Seal of the president
Iranian presidential administration from 1997 to 2005

Mohammad Khatami's tenure as the fifth president of Iran began with his inauguration on 3 August 1997 to 3 August 2005.

Khatami's Presidency

Main article: Mohammad Khatami's reforms

Running on a reform agenda, Khatami was elected president on 23 May 1997 in what many have described as a remarkable election. Voter turnout was nearly 80%. Despite limited television airtime, most of which went to conservative Speaker of Parliament and favored candidate Ali Akbar Nateq-Nouri, Khatami received 70 percent of the vote. "Even in Qom, the center of theological training in Iran and a conservative stronghold, 70% of voters cast their ballots for Khatami." He was re-elected on June 8, 2001 for a second term and stepped down on 3 August 2005 after serving his maximum two consecutive terms according to the Islamic Republic's constitution.

Khatami supporters have been described as a "coalition of strange bedfellows, including traditional leftists, ... business leaders who wanted the state to open up the economy and allow more foreign investment" and "women and younger voters."

The day of his election, the 2nd of Khordad, 1376, in the Iranian calendar, is regarded as the starting date of "reforms" in Iran. His followers are therefore usually known as the "2nd of Khordad Movement".

Khatami is regarded as Iran's first reformist president, since the focus of his campaign was on the rule of law, democracy and the inclusion of all Iranians in the political decision-making process. However, his policies of reform led to repeated clashes with the hardline and conservative Islamists in the Iranian government, who control powerful governmental organizations like the Guardian Council, whose members are appointed by the Supreme Leader. Khatami lost most of those clashes, and by the end of his presidency many of his followers had grown disillusioned with him.

As President, according to the Iranian political system, Khatami was outranked by the Supreme Leader. Thus, Khatami had no legal authority over key state institutions: the armed forces, the police, the army, the revolutionary guards, the state radio and television, the prisons, etc. (See Politics of Iran).

Khatami presented the so-called "twin bills" to the parliament during his term in office, these two pieces of proposed legislation would have introduced small but key changes to the national election laws of Iran and also presented a clear definition of the president's power to prevent constitutional violations by state institutions. Khatami himself described the "twin bills" as the key to the progress of reforms in Iran. The bills were approved by the parliament but were eventually vetoed by the Guardian Council.

Economic policy

Khatami's economic policies followed the previous government's commitment to industrialization. At a macro-economic level, Khatami continued the liberal policies that Rafsanjani had embarked on in the state's first five-year economic development plan (1990–1995). On April 10, 2005 Khatami cited economic development, large-scale operations of the private sector in the country's economic arena and the six percent economic growth as among the achievements of his government. He allocated $5 billion to the private sector for promoting the economy, adding that the value of contracts signed in this regard has reached $10 billion.

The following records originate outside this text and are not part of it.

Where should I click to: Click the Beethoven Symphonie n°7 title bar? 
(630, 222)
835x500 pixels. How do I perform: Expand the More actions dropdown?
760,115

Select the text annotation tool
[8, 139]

A year into his first term as president of Iran, Khatami acknowledged Iran's economic challenges, stating that the economy was, "chronically ill ... and it will continue to be so unless there is fundamental restructuring."

For much of his first term, Khatami saw through the implementation of Iran's second five-year development plan. On 15 September 1999, Khatami presented a new five-year plan to the Majlis. Aimed at the period from 2000 to 2004, the plan called for economic reconstruction in a broader context of social and political development. The specific economic reforms included "an ambitious program to privatize several major industries ... the creation of 750,000 new jobs per year, average annual real GDP growth of six percent over the period, reduction in subsidies for basic commodities ... plus a wide range of fiscal and structural reforms." Unemployment remained a major problem, with Khatami's five-year plan lagging behind in job creation. Only 300,000 new jobs were created in the first year of the plan, well short of the 750,000 that the plan called for. The 2004 World Bank report on Iran concludes that "after 24 years marked by internal post-revolutionary strife, international isolation, and deep economic volatility, Iran is slowly emerging from a long period of uncertainty and instability."

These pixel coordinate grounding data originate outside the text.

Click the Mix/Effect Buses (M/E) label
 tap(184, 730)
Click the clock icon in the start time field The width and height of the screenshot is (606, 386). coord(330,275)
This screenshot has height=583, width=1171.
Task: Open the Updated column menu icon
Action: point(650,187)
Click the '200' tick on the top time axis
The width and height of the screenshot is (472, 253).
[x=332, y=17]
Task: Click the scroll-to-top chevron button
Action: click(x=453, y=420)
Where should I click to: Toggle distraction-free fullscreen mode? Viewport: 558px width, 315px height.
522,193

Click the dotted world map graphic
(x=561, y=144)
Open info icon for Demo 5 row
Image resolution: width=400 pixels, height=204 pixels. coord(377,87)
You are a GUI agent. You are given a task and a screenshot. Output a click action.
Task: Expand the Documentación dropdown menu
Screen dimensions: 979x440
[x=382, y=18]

At the macroeconomic level, real GDP rose from 2.4 percent in 1997 to 5.9 percent in 2000. Unemployment was reduced from 16.2 percent of the labor force to less than 14 percent. The consumer price index fell to less than 13 percent from more than 17 percent. Both public and private investments increased in the energy sector, the building industry, and other sectors of the country's industrial base. The country's external debt was cut from $12.1 billion to $7.9 billion, its lowest level since the Iran-Iraq cease-fire. The World Bank granted $232 million for health and sewage projects after a hiatus of about seven years. The government, for the first time since the 1979 wholesale financial nationalization, authorized the establishment of two private banks and one private insurance company. The OECD lowered the risk factor for doing business in Iran to four from six (on a scale of seven).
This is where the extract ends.